Beyond one-off acquisitions, BFREE structures forward flow arrangements with financial institutions, committing to acquire newly non-performing accounts on a recurring basis. These partnerships offer lenders a consistent, long-term solution to distressed credit rather than a series of one-off transactions, and they are built on a foundation of borrower engagement that prioritises transparency and realistic repayment structures, on the conviction that responsible resolution produces stronger outcomes for all parties over time.
BFREE’s technology-enabled collections model prioritises ethical, non-coercive engagement, helping borrowers deleverage responsibly while rebuilding trust in the financial system.
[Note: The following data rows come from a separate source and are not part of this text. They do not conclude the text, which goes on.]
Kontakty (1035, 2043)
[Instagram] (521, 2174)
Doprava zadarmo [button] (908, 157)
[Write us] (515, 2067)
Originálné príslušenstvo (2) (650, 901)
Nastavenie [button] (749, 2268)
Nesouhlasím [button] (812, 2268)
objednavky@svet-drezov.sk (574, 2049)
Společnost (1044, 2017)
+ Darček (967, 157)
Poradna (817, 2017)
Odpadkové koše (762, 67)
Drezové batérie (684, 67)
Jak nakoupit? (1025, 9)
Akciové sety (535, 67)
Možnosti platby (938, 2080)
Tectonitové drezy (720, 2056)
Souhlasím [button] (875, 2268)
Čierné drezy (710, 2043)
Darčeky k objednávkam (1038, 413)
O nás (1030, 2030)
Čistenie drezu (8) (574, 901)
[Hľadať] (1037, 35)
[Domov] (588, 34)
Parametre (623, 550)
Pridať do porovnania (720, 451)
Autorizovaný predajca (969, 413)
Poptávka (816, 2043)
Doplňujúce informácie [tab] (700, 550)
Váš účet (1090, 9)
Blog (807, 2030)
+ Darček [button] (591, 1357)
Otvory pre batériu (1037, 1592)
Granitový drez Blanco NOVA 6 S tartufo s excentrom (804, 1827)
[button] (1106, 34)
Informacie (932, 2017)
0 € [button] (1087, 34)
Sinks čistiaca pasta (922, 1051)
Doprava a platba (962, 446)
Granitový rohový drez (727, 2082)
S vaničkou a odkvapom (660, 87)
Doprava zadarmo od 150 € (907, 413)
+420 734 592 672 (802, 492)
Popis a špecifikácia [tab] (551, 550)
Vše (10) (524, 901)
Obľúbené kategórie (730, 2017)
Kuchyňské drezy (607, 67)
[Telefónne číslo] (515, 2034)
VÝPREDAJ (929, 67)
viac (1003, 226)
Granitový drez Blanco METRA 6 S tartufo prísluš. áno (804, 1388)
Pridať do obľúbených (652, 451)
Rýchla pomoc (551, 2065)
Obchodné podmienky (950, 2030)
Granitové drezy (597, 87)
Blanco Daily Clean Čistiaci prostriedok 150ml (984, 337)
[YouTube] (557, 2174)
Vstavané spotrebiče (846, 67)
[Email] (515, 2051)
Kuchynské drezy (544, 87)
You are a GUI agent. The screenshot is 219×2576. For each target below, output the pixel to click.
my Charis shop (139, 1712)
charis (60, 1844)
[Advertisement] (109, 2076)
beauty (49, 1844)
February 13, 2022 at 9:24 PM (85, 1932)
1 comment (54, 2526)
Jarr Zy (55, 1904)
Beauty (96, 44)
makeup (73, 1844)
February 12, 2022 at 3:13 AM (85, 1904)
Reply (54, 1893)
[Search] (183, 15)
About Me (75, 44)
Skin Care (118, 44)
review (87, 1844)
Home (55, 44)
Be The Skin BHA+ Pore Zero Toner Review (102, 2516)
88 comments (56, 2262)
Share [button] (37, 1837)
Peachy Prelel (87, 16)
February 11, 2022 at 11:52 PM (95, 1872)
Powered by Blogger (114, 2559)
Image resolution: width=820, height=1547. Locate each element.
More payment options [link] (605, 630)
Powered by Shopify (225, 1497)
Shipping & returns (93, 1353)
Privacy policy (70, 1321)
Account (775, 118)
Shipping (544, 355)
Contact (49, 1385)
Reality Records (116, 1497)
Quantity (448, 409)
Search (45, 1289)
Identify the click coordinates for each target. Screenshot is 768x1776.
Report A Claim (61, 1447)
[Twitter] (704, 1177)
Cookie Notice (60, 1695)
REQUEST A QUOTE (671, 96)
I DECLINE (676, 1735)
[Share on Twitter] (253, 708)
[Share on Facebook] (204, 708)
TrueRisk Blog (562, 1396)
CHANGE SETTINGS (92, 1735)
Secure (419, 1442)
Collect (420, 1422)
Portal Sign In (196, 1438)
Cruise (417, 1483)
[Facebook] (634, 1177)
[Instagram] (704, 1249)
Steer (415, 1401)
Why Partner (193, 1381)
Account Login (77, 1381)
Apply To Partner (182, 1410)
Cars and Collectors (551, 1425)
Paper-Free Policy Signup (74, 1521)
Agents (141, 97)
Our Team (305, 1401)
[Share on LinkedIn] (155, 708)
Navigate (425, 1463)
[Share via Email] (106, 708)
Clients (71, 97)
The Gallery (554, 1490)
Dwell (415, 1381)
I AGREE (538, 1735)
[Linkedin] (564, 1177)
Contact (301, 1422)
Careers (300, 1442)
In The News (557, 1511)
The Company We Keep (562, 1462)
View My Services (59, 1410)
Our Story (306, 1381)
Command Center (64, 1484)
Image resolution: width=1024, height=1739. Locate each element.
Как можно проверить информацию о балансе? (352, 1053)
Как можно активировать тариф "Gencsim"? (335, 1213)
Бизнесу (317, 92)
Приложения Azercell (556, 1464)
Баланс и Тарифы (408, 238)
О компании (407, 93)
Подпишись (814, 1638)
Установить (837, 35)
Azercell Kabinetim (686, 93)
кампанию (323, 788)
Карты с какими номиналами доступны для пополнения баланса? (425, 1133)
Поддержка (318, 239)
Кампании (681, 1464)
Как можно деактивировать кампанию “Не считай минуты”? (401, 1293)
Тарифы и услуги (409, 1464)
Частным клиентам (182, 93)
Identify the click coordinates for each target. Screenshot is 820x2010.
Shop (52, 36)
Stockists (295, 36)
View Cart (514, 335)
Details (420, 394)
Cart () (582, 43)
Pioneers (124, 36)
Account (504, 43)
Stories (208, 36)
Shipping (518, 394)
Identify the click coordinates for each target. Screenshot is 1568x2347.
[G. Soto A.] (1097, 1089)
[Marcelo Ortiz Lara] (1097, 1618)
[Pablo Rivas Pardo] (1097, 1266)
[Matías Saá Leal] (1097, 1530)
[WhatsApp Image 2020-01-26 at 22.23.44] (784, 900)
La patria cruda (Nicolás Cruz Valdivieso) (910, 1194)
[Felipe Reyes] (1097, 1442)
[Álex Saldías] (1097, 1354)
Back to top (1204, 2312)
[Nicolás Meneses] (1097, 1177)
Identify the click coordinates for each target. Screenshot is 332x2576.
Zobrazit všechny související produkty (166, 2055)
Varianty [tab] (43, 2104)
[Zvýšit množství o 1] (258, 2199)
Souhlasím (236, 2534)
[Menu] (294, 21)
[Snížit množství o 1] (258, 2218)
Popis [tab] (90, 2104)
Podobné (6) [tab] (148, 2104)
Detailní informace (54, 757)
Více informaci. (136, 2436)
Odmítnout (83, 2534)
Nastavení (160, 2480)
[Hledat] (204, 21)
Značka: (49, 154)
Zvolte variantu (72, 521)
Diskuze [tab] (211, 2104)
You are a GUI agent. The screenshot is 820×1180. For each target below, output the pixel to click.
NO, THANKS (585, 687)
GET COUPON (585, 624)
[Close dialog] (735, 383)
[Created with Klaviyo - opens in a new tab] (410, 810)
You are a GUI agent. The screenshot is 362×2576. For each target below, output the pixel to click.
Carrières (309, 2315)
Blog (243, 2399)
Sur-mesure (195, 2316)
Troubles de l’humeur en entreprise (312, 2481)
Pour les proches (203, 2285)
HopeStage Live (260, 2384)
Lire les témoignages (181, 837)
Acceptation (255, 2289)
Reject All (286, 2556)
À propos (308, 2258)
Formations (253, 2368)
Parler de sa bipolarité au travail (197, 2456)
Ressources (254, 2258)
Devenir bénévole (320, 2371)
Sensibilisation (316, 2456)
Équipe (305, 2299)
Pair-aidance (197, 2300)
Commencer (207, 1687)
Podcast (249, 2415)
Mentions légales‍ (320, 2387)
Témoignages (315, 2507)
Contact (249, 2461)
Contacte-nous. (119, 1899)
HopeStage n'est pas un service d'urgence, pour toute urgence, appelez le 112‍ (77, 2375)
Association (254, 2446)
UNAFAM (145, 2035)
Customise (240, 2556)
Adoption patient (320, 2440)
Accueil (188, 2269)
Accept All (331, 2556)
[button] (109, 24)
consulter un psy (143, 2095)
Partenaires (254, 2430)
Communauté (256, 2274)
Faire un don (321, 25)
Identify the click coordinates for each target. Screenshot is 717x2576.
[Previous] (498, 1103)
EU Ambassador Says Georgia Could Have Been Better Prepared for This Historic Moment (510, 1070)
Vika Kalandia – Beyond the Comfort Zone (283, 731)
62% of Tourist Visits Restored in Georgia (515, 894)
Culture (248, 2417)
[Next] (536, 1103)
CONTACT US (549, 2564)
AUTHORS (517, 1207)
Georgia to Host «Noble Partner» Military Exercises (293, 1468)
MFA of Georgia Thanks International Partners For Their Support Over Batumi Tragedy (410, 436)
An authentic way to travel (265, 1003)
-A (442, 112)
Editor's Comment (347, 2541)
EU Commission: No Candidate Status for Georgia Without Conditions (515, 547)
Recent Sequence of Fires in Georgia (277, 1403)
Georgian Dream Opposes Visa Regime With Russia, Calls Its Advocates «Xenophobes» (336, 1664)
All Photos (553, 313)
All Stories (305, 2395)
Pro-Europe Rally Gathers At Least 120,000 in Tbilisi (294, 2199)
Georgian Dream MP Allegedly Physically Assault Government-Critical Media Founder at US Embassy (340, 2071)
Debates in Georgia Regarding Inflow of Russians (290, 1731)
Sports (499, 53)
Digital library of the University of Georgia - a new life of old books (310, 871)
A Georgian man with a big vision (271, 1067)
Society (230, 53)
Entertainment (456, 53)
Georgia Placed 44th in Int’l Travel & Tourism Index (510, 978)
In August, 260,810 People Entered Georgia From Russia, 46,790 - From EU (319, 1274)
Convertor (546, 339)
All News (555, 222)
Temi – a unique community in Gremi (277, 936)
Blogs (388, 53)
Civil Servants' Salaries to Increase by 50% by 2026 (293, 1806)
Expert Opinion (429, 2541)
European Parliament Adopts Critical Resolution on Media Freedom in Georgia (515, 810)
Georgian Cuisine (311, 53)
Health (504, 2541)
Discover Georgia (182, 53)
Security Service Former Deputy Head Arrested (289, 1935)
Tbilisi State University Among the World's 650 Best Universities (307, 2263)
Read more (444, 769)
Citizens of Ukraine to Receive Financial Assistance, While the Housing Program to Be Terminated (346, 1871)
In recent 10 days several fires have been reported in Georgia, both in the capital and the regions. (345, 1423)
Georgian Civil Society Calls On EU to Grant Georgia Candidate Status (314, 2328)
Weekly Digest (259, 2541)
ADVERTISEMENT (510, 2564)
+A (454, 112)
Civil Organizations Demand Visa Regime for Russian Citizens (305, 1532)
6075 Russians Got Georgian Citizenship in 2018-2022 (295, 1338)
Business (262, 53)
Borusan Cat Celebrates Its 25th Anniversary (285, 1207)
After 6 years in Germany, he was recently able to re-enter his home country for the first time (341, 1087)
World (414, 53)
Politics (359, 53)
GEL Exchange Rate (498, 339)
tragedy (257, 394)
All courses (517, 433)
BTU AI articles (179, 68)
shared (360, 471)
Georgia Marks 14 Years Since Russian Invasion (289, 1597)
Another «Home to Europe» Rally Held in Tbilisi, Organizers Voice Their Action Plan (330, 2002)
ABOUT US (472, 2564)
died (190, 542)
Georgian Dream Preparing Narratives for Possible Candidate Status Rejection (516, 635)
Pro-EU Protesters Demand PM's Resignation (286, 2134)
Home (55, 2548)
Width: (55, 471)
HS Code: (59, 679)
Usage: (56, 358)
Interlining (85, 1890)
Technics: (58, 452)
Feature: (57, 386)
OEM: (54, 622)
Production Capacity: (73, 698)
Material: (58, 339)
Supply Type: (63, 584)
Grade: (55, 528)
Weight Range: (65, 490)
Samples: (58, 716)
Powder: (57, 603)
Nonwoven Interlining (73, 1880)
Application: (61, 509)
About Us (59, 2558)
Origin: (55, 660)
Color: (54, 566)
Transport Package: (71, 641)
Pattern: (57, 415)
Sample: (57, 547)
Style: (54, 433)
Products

Unlike traditional recovery approaches reliant on intimidation and public shaming, BFREE’s approach to borrower engagement is built on responsible practices applied consistently across the firm, its borrowers, and its partners.
This approach has proved commercially sound: BFREE’s recovery performance has consistently met or exceeded its own targets, and its standing as an ethical resolution partner has strengthened its relationships with the financial institutions from which it acquires portfolios.
“BFREE’s approach to credit management, based on a unique set of proprietary data and a technology-enabled collection platform, closes an essential gap in the digital lending value chain. High-velocity digital lending has become a core product across markets, with financial institutions, banks and fintechs alike requiring effective ways to manage small ticket non-performing loans.
BFREE’s execution-driven team has brought the platform to an inflection point, which will enable them to purchase larger portfolios and become a prime partner for banks and fintechs across African markets,” said Patrick Herrmann, Partner at AfricInvest.
Algebra Ventures brings to the round a strong network across African and Middle Eastern credit markets, alongside direct experience backing technology-driven financial services businesses. The firm’s view of the structural opportunity in African distressed debt, and its conviction in the quality of BFREE’s execution, made this a natural extension of its pan-African investment strategy.
“Billions of dollars in African retail and SME credit go unresolved every year because the institutional infrastructure to clear them simply does not exist. Healthy credit markets need a disciplined buyer for distressed debt.
The founders Julian, Moses and Chukwudi have built a platform that combines rigorous portfolio pricing, risk management, and deep data infrastructure to clear distressed retail and SME debt at scale. We are backing them together with AfricInvest to scale BFREE across Africa and beyond,” said Omar Khashaba, General Partner at Algebra Ventures.
Capital from the round will be deployed across both existing and new markets, supporting larger portfolio acquisitions, deeper forward flow partnerships, and entry into additional markets where the structural conditions for BFREE’s model are clearly present.